▶ _Problem statement_
Give back a single number: the count of lines in the data that contain the string "computer".

▶ _Excerpted data_
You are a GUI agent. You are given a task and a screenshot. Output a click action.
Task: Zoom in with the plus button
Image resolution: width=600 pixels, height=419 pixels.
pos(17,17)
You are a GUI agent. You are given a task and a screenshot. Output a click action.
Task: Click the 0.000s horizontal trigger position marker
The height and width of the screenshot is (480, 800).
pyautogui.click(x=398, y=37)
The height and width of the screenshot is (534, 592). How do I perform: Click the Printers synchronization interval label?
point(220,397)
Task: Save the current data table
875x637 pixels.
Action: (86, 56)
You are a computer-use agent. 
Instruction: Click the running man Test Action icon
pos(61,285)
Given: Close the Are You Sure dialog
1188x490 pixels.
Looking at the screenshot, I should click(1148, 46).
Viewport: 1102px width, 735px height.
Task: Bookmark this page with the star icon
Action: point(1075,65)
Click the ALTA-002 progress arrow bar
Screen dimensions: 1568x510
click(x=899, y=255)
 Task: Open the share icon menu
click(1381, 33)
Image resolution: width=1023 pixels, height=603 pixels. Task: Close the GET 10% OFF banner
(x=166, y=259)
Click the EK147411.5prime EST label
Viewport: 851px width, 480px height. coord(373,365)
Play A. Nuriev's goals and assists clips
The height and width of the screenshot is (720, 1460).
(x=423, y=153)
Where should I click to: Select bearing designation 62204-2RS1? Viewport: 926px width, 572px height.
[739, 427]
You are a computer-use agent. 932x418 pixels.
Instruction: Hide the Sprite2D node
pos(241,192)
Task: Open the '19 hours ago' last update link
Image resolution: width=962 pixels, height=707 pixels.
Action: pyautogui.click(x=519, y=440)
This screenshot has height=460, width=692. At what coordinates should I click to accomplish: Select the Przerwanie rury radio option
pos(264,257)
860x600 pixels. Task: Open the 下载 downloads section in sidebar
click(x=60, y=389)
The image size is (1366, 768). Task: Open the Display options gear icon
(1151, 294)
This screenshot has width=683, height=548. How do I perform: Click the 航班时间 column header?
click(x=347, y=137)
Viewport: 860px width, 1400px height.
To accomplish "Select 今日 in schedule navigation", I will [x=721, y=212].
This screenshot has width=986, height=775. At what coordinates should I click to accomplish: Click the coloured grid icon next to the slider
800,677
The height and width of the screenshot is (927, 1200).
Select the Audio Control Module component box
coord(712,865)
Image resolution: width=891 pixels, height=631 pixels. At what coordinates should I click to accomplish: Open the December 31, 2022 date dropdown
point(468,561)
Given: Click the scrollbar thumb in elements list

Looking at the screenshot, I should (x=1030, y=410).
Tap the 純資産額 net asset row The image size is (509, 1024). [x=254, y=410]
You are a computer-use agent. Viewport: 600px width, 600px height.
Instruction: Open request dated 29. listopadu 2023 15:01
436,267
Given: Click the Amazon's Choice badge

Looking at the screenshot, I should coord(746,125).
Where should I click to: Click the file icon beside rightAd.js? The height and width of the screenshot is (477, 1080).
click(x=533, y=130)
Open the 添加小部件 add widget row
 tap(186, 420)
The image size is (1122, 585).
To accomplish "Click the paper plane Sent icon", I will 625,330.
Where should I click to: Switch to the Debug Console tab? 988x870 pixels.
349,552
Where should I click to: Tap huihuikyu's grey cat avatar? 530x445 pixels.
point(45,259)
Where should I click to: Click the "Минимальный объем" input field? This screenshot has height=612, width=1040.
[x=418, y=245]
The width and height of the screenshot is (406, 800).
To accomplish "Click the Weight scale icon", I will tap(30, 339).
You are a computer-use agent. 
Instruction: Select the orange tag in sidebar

▶ _Expected answer_
4